Science

Getting Drunk Can Improve Your Memory, Says Confusing Study

Anyone who’s ever woken up bewildered after a night of hard drinking is well aware of alcohol’s relationship with memory. The usual questions — Where am I? How did I get here? Where are my pants? — corroborate the hypothesis that booze causes blackouts. While this has been scientifically shown to be true, an observation recently made by a team of researchers has left psychologists scratching their heads: In certain situations, alcohol can make our memories better.

This puzzling discovery, written up in a new article in the journal Psychopharmacology, investigated alcohol’s influence on the “misinformation effect.” Psychologists use this term to describe what happens when a person is fed incorrect information about an event they’ve already experienced — say, an eyewitness hearing an account that’s inconsistent with what they observed. The misinformation effect predicts that, because the brain is so open to suggestions, false memories will form. And this is true in most cases — except, the researchers hypothesized, something blocks the memory-forming process from letting false memories take root in the first place.

New research reveals that he may remember that un-chill thing better than a sober person would.

They tested their hypothesis — that booze can “protect” the brain from making false memories — by having 83 study participants watch a staged theft, getting some of them drunk without telling them (this was all done ethically, they insist), planting some false memories in their brains, then asking them what they remembered. Volunteers were divided into three groups: People who were aware they were getting drunk, people who knew they would be sober and stay that way, and people who received booze without knowing it. Those who did get drunk had just enough booze in their systems that they wouldn’t exceed the English drink-drive limit of 80 milligrams of alcohol per 100 milliliters of blood.

Dishing out misinformation consisted mostly of telling participants, after they watched the theft, that the thief had brown, not black, hair, or that the victim’s sweater was green, not blue. The next day, after the participants sobered up, they returned to the lab and recounted what they remembered.

The results were puzzling, to say the least: Of all of the participants, the sober ones turned out to be the most likely to remember false memories, while those who got drunk afterward most often remembered what actually happened. As counterintuitive as these findings may be, the researchers explain that they’re actually consistent with what we know about memory. “We think this is because alcohol blocks new incoming information, including misinformation, so it is less likely to have a negative impact on what was witnessed,” they wrote in The Conversation.

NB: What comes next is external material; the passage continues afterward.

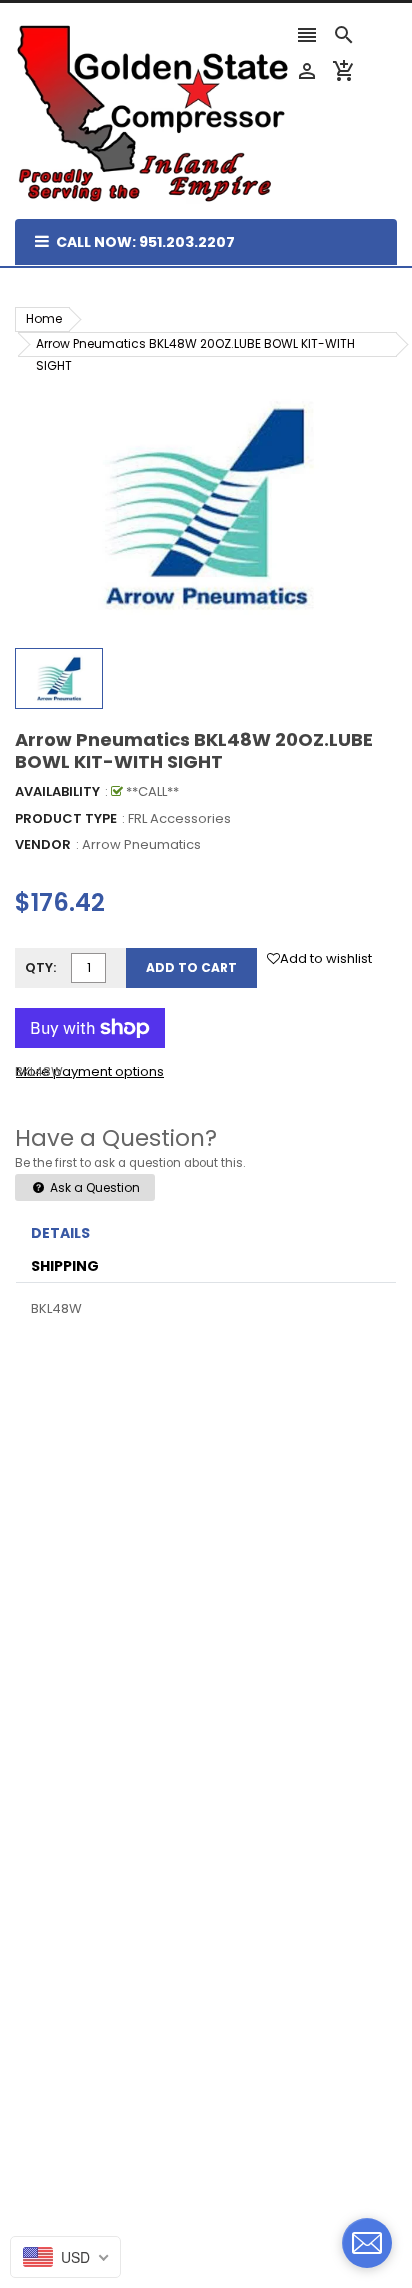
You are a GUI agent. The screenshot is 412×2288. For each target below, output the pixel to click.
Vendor (43, 844)
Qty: (40, 967)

Booze, researchers hypothesize, interferes with the way our brains form memories, and it doesn’t discriminate between true and false ones. In 2004, research from the U.S. National Institutes of Alcohol Abuse and Addiction concluded that “Alcohol primarily disrupts the ability to form new long–term memories.” Still, the review also mentions that the magnitude of memory impairment was correlated to the amount of alcohol consumed, and the researchers behind the current study point out that more research is needed to see whether there’s an upper limit to how much alcohol can “protect” the brain for misinformation. After all, a person could drink so much alcohol they forget having watched the video in the first place.

The researchers are hoping that their initial findings will give lawyers and judges pause when assessing a witness’s ability to give a trustworthy testimony: Sober witnesses, they found, were not only “more suggestible to misinformation than our alcohol consumers” but were also more willing to “testify these incorrect responses in a court of law.” For those of us not involved in court cases, however, this research asks us to second-guess just how badly we remember our nights of boozing: It’s possible our memories aren’t nearly as faulty as our hungover selves expect them to be.